(PROBLEM): Every line holding the string "will" is to be copied from the entries below.

______

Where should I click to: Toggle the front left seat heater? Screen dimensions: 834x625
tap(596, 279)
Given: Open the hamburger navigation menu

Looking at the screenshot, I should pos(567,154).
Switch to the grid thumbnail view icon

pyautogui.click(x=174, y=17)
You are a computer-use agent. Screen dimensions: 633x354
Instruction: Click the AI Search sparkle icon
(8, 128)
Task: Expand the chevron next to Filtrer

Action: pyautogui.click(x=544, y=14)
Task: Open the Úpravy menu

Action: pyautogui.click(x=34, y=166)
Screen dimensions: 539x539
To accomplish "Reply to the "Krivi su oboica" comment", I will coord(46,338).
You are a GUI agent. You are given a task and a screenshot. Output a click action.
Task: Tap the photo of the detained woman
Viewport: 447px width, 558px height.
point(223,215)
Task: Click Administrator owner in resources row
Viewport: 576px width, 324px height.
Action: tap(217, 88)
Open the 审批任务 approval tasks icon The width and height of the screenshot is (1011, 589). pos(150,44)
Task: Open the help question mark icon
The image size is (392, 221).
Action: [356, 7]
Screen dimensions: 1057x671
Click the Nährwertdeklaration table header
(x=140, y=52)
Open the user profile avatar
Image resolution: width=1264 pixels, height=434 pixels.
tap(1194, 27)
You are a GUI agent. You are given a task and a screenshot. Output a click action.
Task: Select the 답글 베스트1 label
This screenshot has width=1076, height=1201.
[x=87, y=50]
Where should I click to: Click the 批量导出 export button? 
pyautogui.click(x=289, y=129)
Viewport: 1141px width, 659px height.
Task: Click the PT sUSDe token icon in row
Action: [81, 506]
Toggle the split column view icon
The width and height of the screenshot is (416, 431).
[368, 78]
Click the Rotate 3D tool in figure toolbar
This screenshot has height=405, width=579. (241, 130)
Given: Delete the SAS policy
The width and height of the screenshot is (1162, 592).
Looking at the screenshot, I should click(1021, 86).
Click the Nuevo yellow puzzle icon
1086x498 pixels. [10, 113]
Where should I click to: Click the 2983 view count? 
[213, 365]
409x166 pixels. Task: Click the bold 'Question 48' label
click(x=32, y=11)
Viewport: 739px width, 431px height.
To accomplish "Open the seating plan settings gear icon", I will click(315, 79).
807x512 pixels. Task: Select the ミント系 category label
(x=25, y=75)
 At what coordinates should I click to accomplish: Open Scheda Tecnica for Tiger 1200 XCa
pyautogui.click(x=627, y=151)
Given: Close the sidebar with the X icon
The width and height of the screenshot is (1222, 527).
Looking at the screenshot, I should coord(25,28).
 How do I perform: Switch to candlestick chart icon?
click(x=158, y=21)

______

(RESULT OF THIS TASK):
To accomplish "Reply to the "Krivi su oboica" comment", I will coord(46,338).
To accomplish "Open the seating plan settings gear icon", I will click(315, 79).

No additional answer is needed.